Oh sure, I’ll ski twice a week, by Janet Urquhart
On a couple of scraps of paper stashed in a kitchen drawer, I kept track of last winter.
I tallied up the number of days I shoveled snow off the walks outside my building on one, and the number of times I skied on the other. Guess which list was shorter.
After careful analysis of the raw data, I’ve reached an alarming conclusion: I ripped myself off – twice.
I didn’t charge nearly enough for all that shoveling, but I paid way too much for not much skiing.
So much for my experiment with the Premier Pass, otherwise known as the kiss-your-savings-account-goodbye pass. My “skier days,” as the industry calls my occasional presence on the slopes, hardly justified my flirtation with bankruptcy.
Yes, I shelled out $999 at this time last year with every intention of, you know, skiing. A lot. A whole lot.
Somehow, my resolve to schlepp all that equipment to the office so I could ski daily, then schlepp it all home each weekend, didn’t pan out. Go figure.

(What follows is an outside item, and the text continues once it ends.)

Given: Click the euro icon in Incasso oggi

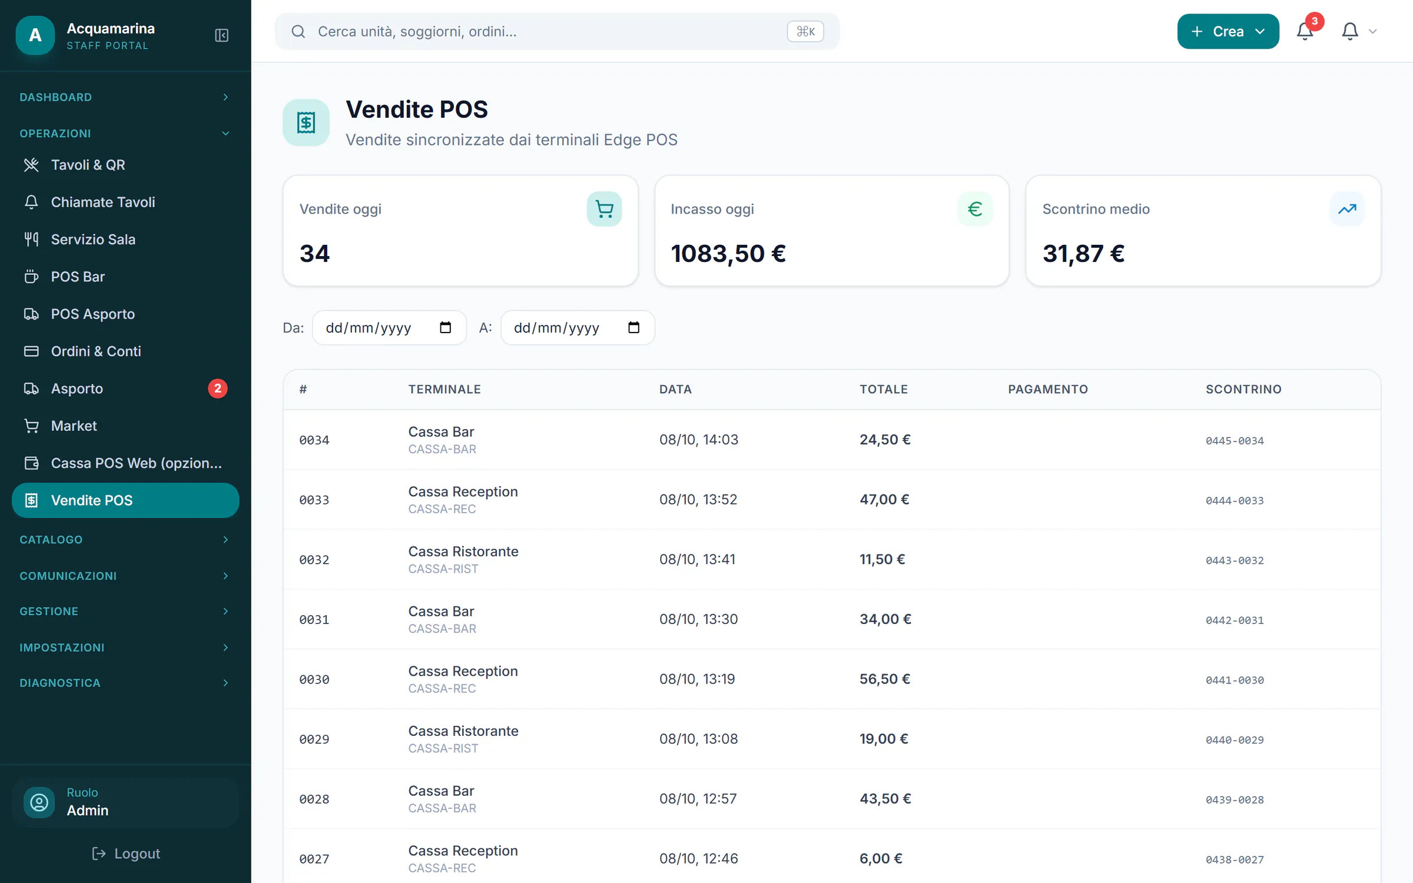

This week, cringing, I divided that $999 by my skier days and silently prayed I hadn’t joined the ranks of the quintessential Aspen dumb-ass – the chump who buys a ski pass and then uses it so infrequently he’d have been better off clomping up to a ticket window and paying the single-day lift ticket price, which I seem to recall topped out at $68 last season.
With a whopping 22 skier days to my credit, I wound up paying $45.40 per outing. (Insert sigh of relief here.) My Premier Pass was not a worse investment than my Betamax VCR, the litmus test by which all expenditures are judged.
My best month of the winter was December, when I skied an average of twice a week. I squeezed in just five days in January, and only four in both February and March. By April, my skis were in the closet and my heart was in the desert.
Clearly, I don’t need more than a one-day-a-week pass, which is why I just plunked down $744 for a two-day-a-week pass. I’m pretty sure the ski company has us make our pass selection in the heat of August because they know we get delusional, thinking about snow while we’re wearing shorts. Either that or the Skico execs somehow know I’m drinking margaritas while I ponder my pass options.
Or, I’m still delirious from my labors with the snow shovel. My lackluster effort to hit the slopes is inexplicable, considering how often I was shoveling snow. It’s not like we didn’t have plenty of that cold, white crap.
I started shoveling Nov. 9 and called it a season on May 5. I cleared the walks on 49 days, but skied on less than half of them.
This season, 22 days on the slopes will translate to $33.81 per outing, given my purchase of a two-day pass. If I ski twice as often – 44 times – we’re talking $16.90 per day.
I’d call that a goal. Now bring me another margarita.
Janet Urquhart ought to forego a ski pass and skin up the ski slopes. Her column appears on Fridays.